(What the task asks): I'd like an exact copy of every line from the start of the entries below through the line containing "Click the second", please.

(Dataset excerpts)

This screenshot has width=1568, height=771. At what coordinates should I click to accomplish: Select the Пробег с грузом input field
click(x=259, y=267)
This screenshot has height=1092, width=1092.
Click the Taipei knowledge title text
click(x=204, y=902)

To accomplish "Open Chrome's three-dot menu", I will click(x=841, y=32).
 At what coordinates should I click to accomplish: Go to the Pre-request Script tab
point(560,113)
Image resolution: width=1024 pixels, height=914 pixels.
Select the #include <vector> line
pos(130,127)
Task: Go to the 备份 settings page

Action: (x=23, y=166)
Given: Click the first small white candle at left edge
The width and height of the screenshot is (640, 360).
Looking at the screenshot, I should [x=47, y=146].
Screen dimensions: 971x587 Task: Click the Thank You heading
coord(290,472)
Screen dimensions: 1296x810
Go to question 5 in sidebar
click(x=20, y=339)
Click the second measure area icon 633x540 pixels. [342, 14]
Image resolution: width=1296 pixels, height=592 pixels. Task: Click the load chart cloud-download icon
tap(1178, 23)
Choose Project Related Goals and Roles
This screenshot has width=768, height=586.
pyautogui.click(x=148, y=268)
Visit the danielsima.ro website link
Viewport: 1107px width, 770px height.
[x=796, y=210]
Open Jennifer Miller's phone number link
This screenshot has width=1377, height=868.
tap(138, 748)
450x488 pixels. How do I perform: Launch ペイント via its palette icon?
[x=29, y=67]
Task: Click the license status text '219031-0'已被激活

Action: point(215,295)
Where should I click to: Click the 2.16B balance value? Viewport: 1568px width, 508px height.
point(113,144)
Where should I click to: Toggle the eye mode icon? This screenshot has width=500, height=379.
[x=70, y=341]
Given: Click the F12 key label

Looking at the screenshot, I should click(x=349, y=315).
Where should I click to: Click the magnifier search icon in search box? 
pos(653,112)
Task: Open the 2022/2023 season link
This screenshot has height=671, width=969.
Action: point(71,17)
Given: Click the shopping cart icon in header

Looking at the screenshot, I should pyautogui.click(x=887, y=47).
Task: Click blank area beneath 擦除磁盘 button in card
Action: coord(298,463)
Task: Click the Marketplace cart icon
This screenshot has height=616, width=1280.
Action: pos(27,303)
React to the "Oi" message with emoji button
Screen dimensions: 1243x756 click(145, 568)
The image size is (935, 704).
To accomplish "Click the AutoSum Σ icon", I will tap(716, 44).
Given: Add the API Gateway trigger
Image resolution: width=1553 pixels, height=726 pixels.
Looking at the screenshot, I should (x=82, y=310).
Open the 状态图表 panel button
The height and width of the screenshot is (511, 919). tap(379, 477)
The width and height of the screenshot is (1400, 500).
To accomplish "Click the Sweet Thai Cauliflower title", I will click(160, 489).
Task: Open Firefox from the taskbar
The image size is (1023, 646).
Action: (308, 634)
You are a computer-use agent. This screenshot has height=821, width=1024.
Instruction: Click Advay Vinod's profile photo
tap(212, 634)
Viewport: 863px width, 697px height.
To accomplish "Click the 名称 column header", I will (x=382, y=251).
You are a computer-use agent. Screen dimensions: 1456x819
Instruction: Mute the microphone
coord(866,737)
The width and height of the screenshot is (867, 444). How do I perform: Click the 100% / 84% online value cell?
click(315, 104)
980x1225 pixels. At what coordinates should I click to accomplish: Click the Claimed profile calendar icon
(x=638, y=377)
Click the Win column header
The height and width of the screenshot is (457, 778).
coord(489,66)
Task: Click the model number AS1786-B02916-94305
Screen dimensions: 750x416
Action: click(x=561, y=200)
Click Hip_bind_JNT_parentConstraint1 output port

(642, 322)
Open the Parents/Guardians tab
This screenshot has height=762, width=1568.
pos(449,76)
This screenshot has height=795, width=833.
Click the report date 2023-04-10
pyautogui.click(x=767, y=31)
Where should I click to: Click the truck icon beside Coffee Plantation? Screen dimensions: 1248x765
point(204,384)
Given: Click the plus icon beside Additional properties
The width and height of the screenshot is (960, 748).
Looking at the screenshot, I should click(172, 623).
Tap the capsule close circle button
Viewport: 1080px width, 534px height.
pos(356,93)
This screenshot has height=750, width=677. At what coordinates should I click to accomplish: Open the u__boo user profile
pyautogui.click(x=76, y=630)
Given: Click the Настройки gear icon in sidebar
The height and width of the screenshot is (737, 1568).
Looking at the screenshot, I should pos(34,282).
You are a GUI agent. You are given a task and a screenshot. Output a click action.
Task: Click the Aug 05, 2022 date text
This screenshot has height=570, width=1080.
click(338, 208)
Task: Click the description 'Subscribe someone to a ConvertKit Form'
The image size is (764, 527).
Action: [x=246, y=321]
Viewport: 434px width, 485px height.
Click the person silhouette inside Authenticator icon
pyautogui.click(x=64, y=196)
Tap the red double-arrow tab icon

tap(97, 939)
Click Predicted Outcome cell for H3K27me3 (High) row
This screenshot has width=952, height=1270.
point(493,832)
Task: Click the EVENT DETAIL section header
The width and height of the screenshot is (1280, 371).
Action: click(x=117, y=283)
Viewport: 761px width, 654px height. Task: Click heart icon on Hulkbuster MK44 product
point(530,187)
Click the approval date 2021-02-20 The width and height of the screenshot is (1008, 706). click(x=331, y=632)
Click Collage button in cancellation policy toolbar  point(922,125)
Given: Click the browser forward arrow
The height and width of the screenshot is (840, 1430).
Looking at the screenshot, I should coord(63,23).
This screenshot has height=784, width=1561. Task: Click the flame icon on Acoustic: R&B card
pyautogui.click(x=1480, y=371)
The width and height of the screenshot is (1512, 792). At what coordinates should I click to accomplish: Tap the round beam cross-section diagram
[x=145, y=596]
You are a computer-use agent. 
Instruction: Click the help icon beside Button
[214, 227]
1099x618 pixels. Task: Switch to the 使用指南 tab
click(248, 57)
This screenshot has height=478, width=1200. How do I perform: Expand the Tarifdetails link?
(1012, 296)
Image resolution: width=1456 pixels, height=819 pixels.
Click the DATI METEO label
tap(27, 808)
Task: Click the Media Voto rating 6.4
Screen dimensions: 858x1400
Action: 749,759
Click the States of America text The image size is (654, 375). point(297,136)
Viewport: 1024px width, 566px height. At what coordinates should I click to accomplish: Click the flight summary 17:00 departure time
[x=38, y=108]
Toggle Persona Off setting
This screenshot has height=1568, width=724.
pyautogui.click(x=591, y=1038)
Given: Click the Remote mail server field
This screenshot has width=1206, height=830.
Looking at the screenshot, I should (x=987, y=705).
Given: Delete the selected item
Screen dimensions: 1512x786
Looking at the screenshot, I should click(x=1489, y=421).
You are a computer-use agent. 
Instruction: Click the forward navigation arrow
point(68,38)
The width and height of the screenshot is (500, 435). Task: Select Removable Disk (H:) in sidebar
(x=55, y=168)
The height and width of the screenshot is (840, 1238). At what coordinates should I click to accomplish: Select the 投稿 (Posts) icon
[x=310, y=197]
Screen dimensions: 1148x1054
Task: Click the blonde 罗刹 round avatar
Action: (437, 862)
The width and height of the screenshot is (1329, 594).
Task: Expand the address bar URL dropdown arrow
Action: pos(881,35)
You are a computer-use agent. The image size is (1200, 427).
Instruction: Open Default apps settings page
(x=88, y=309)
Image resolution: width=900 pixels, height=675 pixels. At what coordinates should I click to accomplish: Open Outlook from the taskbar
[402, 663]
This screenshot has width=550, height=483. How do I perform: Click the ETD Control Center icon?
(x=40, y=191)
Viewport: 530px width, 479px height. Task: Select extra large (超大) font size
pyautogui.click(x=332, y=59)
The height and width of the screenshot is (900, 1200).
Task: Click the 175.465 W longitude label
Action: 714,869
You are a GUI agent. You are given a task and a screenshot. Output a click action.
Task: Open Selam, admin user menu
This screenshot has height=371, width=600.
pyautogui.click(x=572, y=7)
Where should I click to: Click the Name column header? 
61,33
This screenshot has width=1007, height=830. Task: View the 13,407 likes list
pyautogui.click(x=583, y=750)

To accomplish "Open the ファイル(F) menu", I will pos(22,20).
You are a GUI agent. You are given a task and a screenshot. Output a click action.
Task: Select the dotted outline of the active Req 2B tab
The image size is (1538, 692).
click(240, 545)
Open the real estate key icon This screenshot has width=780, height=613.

(End Dataset excerpts)

(Exercise output):
This screenshot has width=1568, height=771. At what coordinates should I click to accomplish: Select the Пробег с грузом input field
click(x=259, y=267)
This screenshot has height=1092, width=1092.
Click the Taipei knowledge title text
click(x=204, y=902)

To accomplish "Open Chrome's three-dot menu", I will click(x=841, y=32).
 At what coordinates should I click to accomplish: Go to the Pre-request Script tab
point(560,113)
Image resolution: width=1024 pixels, height=914 pixels.
Select the #include <vector> line
pos(130,127)
Task: Go to the 备份 settings page

Action: (x=23, y=166)
Given: Click the first small white candle at left edge
The width and height of the screenshot is (640, 360).
Looking at the screenshot, I should [x=47, y=146].
Screen dimensions: 971x587 Task: Click the Thank You heading
coord(290,472)
Screen dimensions: 1296x810
Go to question 5 in sidebar
click(x=20, y=339)
Click the second measure area icon 633x540 pixels. [342, 14]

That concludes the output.